Em toda a sua história, o Tribunal Superior Eleitoral (TSE) já cassou vereador, prefeito, deputado, senador e até governador – das regiões Norte e Nordeste. Jamais, porém, a Corte determinou a cassação de um presidente da República. E não lhe faltaram oportunidades para isso: desde a redemocratização, todos os chefes do Executivo eleitos pelo voto popular foram alvos de processos que, em tese, poderiam ter levado à interrupção abrupta do mandato e à convocação de novas eleições. Todos eles escaparam ilesos.
Em outubro deste ano, as ações que investigam a chapa do presidente Jair Bolsonaro e de seu vice, Hamilton Mourão, vão trocar de mãos e ser herdadas pelo futuro corregedor da Justiça Eleitoral, ministro Mauro Campbell. Como informou a última edição de VEJA, a mudança de relatoria não deve alterar o desfecho aguardado dos processos — o arquivamento.
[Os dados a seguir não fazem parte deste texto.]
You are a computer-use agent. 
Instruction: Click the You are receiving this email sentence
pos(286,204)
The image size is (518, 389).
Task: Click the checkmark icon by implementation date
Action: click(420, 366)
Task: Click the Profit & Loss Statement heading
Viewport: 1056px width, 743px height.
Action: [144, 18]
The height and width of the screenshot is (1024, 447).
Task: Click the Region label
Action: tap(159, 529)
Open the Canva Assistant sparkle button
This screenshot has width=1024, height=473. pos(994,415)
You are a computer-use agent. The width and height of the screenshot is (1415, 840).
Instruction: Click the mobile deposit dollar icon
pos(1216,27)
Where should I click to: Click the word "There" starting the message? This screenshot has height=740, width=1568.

Mesmo assim, os casos sobre o disparo de mensagens em massa disparadas pelo WhatsApp servem como um permanente instrumento de pressão contra o chefe do Executivo. “As ações eleitorais que se referem a uma espécie de abuso de poder e têm a capacidade de anular uma determinada eleição sempre serão uma ameaça para qualquer um que esteja sendo investigado”, aponta Diogo Rais, professor de direito eleitoral da Mackenzie.
O retrospecto do TSE mostra a longa tradição do tribunal em não cassar os ocupantes do Palácio do Planalto. Fernando Collor, por exemplo, foi acusado de abuso de poder e prática de crime eleitoral pelo uso de servidores públicos de Alagoas na campanha à Presidência da República em 1989. O TSE concluiu que os funcionários participaram do ato pró-Collor por vontade própria e isentou o ex-presidente de responsabilidade criminal. Na data do julgamento, em abril de 1991, ele já havia sofrido impeachment.
No primeiro mandato, o tucano Fernando Henrique Cardoso foi acusado de ter recebido ajuda ilegal do governo Itamar Franco, como a promessa de usar inaugurações de obras para promover atos de campanha. No segundo mandato, a pedido do PT, o TSE investigou se FHC usou a máquina administrativa para influenciar o resultado da convenção do PMDB e forçar o partido a não ter candidato próprio nas eleições presidenciais de 1998.
Durante a campanha à reeleição, em 2006, uma investigação judicial foi aberta para apurar abuso de poder econômico e uso de caixa dois de Luiz Inácio Lula da Silva Lula (PT) na negociação de um dossiê contra tucanos, episódio que ficou conhecido como Escândalo dos Aloprados. Um ano depois, o TSE arquivou o caso por unanimidade.
De todos, o processo com maior potencial explosivo foi enfrentado pela chapa de Dilma Rousseff e Michel Temer após a vitoriosa campanha de 2014. Uma série de depoimentos de delatores da Odebrecht e da J&F, no âmbito da Operação Lava Jato, turbinaram investigações que lançaram luz sobre o esquema de propinas no financiamento eleitoral – e trouxeram à tona desvios em escala bilionária na Petrobrás. No final das contas, por um placar apertadíssimo de 4 a 3, o TSE acabou decidindo desconsiderar as provas do petrolão e livrou a chapa de cassação. Na época do julgamento, Dilma já havia sido removida do Planalto após sofrer impeachment, mas o processo poderia encerrar a presidência de Temer e tornar os dois inelegíveis.
O processo contra Dilma-Temer reuniu mais de 8,5 mil páginas. O voto do relator a favor da cassação, Herman Benjamin, se estendeu por 14 horas ao longo de quatro dias. Mais de 60 testemunhas foram ouvidas. “Não se substitui um presidente da República a toda hora. A Constituição valoriza a soberania popular, a despeito dos valores das nossas decisões. A cassação de mandato deve ocorrer em situações inequívocas”, afirmou, à época, o ministro Gilmar Mendes, ao desempatar o placar a favor de preservar a chapa Dilma-Temer de qualquer punição. Até hoje, essas situações inequívocas ainda não apareceram, pelo menos na avaliação dos ministros, no que se refere ao presidente Bolsonaro.